2019 – As tensões comerciais entre China e EUA: O ano de 2019 foi um ano fantástico para os investidores, mas o seu verão ficou marcado pelo regresso em força da volatilidade e turbulência aos mercados financeiros. Na base desta agitação, que culminou em variações intra diárias dos principais índices bolsistas mundiais expressivas e polarizadas, estiveram fatores como o agravar das tensões comerciais entre EUA e China, a divulgação de dados macroeconómicos menos positivos e ainda uma vaga renovada de políticas monetárias expansionistas, implementadas pela generalidade dos bancos centrais mundiais que acabaram por animar as bolsas durante os meses mais quentes do ano!
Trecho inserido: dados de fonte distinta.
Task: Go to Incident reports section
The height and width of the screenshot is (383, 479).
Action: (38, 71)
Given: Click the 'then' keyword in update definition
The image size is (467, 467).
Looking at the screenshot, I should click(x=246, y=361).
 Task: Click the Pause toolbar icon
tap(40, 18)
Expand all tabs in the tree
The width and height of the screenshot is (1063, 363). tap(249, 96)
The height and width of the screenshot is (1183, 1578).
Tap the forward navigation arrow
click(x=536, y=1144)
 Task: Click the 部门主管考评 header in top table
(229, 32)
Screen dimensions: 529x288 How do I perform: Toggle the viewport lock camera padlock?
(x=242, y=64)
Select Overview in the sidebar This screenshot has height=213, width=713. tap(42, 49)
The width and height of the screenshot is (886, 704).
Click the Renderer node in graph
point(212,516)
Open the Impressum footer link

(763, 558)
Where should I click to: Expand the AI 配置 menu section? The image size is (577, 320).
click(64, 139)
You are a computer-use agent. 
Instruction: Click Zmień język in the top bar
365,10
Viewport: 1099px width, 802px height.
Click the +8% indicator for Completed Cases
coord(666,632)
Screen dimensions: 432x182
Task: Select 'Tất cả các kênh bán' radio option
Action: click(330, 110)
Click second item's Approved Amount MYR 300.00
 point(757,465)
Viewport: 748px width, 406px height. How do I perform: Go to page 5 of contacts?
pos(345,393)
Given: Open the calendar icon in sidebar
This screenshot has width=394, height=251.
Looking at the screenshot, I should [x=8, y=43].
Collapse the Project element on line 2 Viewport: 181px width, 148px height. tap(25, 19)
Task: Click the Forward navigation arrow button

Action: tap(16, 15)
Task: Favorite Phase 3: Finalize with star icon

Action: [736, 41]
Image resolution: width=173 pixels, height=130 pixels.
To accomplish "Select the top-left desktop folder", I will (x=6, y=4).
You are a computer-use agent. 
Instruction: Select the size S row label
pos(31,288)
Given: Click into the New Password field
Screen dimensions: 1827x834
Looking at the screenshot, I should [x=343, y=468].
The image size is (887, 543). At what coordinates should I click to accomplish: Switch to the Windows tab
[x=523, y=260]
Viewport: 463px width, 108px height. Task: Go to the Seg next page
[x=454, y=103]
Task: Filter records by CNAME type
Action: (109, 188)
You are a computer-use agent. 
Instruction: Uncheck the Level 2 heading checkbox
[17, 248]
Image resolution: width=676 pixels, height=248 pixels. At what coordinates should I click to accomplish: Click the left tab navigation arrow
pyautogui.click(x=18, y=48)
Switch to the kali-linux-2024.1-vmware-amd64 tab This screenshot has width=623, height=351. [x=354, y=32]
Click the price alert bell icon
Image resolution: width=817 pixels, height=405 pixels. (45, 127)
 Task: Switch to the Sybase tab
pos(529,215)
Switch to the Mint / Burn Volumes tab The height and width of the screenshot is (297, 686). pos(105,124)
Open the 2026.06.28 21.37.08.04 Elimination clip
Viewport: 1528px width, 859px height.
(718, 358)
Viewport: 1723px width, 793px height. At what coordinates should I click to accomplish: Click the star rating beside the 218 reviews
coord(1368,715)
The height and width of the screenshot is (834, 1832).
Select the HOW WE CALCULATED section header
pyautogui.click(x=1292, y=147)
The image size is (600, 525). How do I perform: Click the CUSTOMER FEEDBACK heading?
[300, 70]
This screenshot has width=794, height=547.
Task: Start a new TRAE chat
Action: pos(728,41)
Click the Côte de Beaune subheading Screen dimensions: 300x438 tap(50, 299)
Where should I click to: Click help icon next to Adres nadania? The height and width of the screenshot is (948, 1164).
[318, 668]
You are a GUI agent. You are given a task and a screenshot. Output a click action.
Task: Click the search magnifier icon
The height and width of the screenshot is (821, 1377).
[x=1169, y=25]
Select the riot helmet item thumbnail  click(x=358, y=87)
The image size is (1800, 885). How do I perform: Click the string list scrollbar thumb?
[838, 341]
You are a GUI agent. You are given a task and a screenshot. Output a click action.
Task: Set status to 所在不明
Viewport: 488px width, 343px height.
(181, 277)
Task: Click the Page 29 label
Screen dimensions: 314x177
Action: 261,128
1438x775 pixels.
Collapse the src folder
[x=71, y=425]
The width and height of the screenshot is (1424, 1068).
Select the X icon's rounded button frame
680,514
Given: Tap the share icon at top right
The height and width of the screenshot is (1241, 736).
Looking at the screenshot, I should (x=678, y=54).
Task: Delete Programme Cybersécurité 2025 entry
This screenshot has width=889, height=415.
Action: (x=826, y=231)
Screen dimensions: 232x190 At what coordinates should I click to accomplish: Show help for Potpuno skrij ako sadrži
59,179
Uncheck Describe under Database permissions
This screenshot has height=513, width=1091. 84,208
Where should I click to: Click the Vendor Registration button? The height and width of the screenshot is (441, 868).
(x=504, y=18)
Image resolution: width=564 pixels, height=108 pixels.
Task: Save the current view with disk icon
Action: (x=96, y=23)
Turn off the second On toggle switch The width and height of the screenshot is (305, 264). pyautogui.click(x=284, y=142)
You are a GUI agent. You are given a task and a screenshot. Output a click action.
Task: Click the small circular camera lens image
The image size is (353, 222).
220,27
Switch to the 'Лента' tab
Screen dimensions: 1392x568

2020 - ?? Depois de uma primeira metade de um ano histórica e repleta de turbulência, será agosto de 2020 também marcado por semanas tórridas a nível bolsista ou tal como ocorreu em 2016 com o Brexit teremos um verão marcado pela bonança?  Existem vários eventos que podem potencialmente ser disruptivos e contribuir para uma maior agitação: o aproximar das eleições presidenciais norte-americanas de novembro; a própria evolução da pandemia quer pelo risco de uma segunda vaga quer pelas consequências económicas, políticas e sociais; a resposta política a esta crise (particularmente relevante na Europa onde ainda não existe um acordo); risco de agitação a nível social / convulsão social devido ao aumento do desemprego / pobreza quer na Europa quer nos EUA, mas particularmente em países emergentes onde os sistemas de apoio social são inexistentes / mais frágeis.

 

Teremos uma “silly sick season” ou apenas uma “silly crazy season” animada pelo desconfinamento?! Seja qual for a resposta, a prudência aconselha uma atitude particularmente vigilante nas próximas semanas!